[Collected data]

┌──

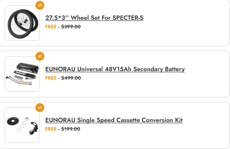Open the secondary battery product image
This screenshot has height=149, width=230.
[x=22, y=74]
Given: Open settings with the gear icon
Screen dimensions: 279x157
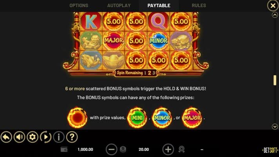Looking at the screenshot, I should click(x=33, y=137).
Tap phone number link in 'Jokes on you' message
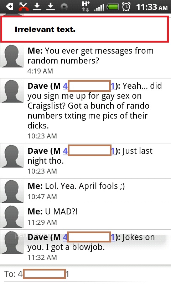 (89, 237)
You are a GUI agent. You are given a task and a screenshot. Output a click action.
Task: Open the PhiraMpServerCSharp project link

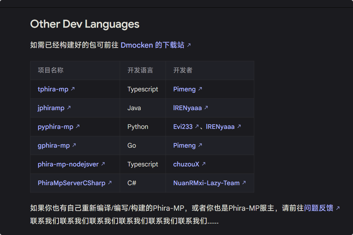tap(71, 183)
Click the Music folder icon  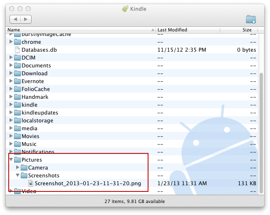17,144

└──

**Requirement**
Copy back exactly the lines above from the one containing "Given: Open settings with the gear icon" through the one containing "You are a GUI", and leave every picture behind.

**Exercise solution**
Given: Open settings with the gear icon
Screen dimensions: 279x157
Looking at the screenshot, I should click(x=33, y=137).
Tap phone number link in 'Jokes on you' message
 (89, 237)
You are a GUI agent. You are given a task and a screenshot. Output a click action.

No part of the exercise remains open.